I’m *such* a process person. This is a great discussion.

It’s also quite interesting to me (a home sewer) that even in industry the term “sewing time” is used so terribly imprecisely and misleading-ly. I would think (as an engineer) that “Total unit production time” would be used. (And even that is imprecise, since as Kathleen points out it doesn’t really speak to ‘paused’ or on-hold time [resting/bottlenecks/etc.]) With my overly-literal engineering mind, I would hear “sewing time” and assume that it meant *only* exactly that: the time the sewing machine was being run by an operator. Even as ‘just’ a home sewer, I know that the time I actually have the pedal-to-the-metal is a small percentage of the total time & effort it takes to complete a garment.

I guess if you called this series “How to Make Your *Process* Faster,” Kathleen, fewer people would have read it. (And if you’d called it “What Makes your Processes so durn slow?” even fewer still would have read it!) Calling it “How to Sew Faster” was much wiser.
(And it only takes a home sewer *one* of those “Two Hour!” patterns to learn that “Two Hours!” means that a marketing person has had their non-sewing hands involved in writing on that pattern envelope.)

Why handmade is best
June 25th, 2009
3:59 PM

[...] entries: How to sew faster pt.1 How to sew faster pt.2 How to sew faster pt.2b How to sew faster pt.3 addthis_pub = [...]

Alexa McAllister
June 16th, 2014
6:12 AM

All this took my mind back to my youth and working in a small fashion knitwear place Sigrid Styleknit.
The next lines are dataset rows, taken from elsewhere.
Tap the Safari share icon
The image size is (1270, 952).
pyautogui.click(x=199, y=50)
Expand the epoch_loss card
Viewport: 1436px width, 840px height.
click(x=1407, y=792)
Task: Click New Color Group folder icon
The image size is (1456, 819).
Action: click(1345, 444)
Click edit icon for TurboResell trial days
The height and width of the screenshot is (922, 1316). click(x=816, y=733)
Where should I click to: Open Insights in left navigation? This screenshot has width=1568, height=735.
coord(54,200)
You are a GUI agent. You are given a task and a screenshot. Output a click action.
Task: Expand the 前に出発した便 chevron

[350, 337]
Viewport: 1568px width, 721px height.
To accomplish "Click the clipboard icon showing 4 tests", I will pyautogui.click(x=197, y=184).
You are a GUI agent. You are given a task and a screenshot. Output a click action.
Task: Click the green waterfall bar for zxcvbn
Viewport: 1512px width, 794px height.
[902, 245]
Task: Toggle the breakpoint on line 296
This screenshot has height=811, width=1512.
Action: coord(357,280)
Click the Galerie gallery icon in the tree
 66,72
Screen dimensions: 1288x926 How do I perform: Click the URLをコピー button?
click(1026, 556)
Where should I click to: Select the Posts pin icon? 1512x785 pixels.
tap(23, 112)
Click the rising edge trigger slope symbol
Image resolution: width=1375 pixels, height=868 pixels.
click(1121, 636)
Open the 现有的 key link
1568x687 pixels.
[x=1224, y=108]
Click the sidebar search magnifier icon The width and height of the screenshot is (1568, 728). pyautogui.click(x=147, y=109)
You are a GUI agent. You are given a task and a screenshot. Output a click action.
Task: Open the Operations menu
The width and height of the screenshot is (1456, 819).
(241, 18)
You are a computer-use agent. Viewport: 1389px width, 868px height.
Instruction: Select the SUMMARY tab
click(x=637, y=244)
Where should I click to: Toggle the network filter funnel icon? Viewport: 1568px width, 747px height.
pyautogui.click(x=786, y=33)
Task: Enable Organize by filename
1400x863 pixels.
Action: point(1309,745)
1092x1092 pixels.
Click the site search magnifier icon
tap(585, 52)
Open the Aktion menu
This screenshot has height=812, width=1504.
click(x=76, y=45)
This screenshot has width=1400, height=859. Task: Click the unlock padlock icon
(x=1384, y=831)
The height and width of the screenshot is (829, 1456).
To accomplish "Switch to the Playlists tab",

I wrote out the sequence and what job was to be done of how the garment was put together. Who it went to and in what order, the accessories used etc. also had to time the different stages for the office to do coatings for each new style as it came into season. Writing it like this makes me marvel what I actually learnt and did as I gained experience …me a young, shy , naive girl

Thinking back I was only young and straight out of school at 16 . I did an apprenticeship learning pattern making and tailoring and and left when I was about 22 before our eldest was born. A lifetime ago. …later on I wished I’d been older to understand more and appreciate the concepts more. But it did serve me well as I sewed for myself and children when it was expensive to buy ready made and have always mended.